- _Problem to work on_
Reproduce exactly the entries from the "Image resolution: width=1195" line to the end. Skip all pictures.

- _Data for this task_
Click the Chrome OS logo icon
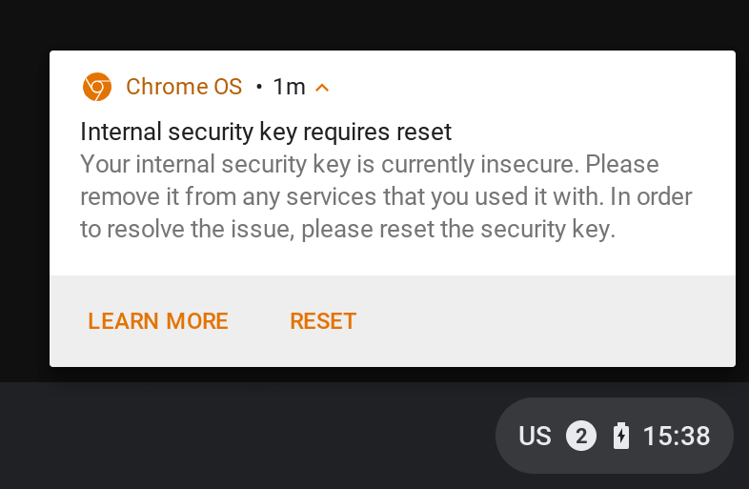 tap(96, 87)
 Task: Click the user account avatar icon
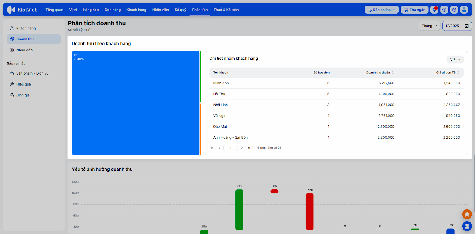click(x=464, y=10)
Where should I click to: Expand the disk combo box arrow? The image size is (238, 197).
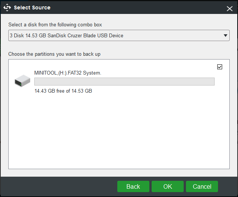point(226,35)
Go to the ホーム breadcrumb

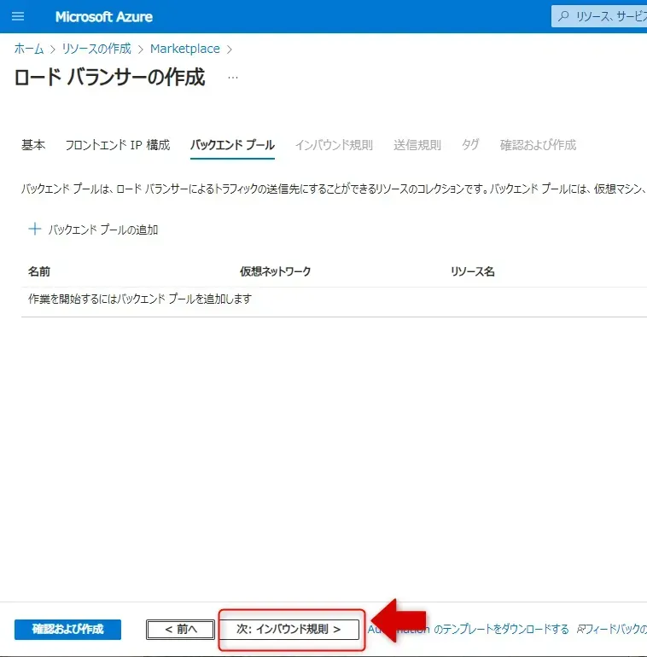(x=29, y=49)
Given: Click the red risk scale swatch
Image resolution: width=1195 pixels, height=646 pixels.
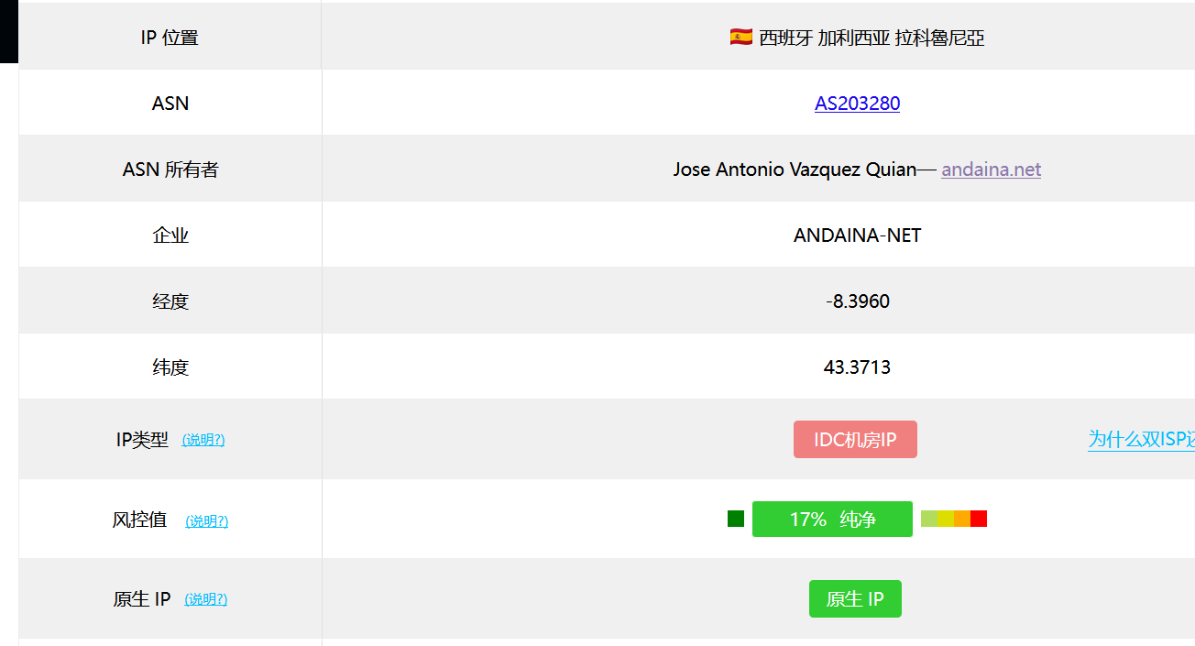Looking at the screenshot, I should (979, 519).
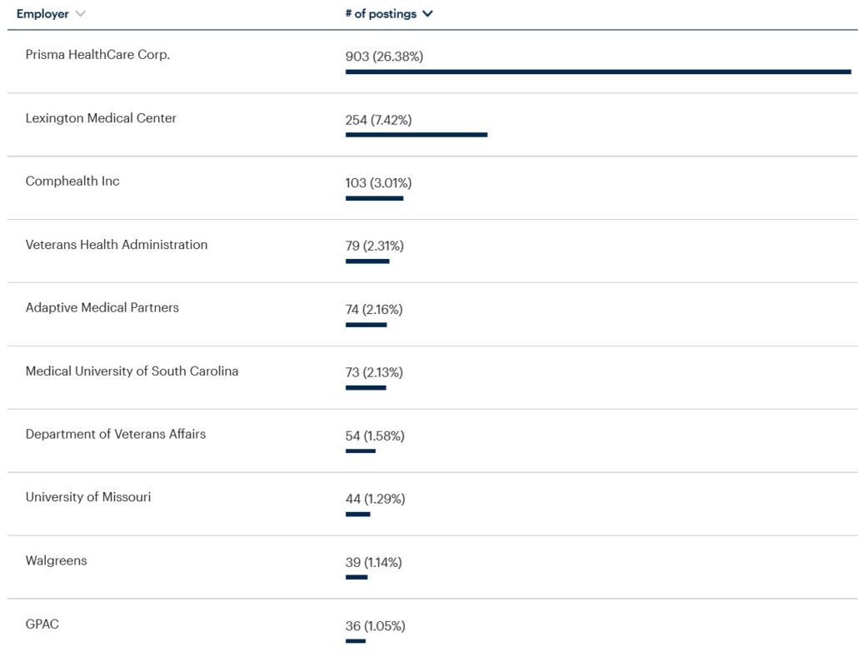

- _Solution to the problem_
Image resolution: width=1195 pixels, height=646 pixels.
Looking at the screenshot, I should (979, 519).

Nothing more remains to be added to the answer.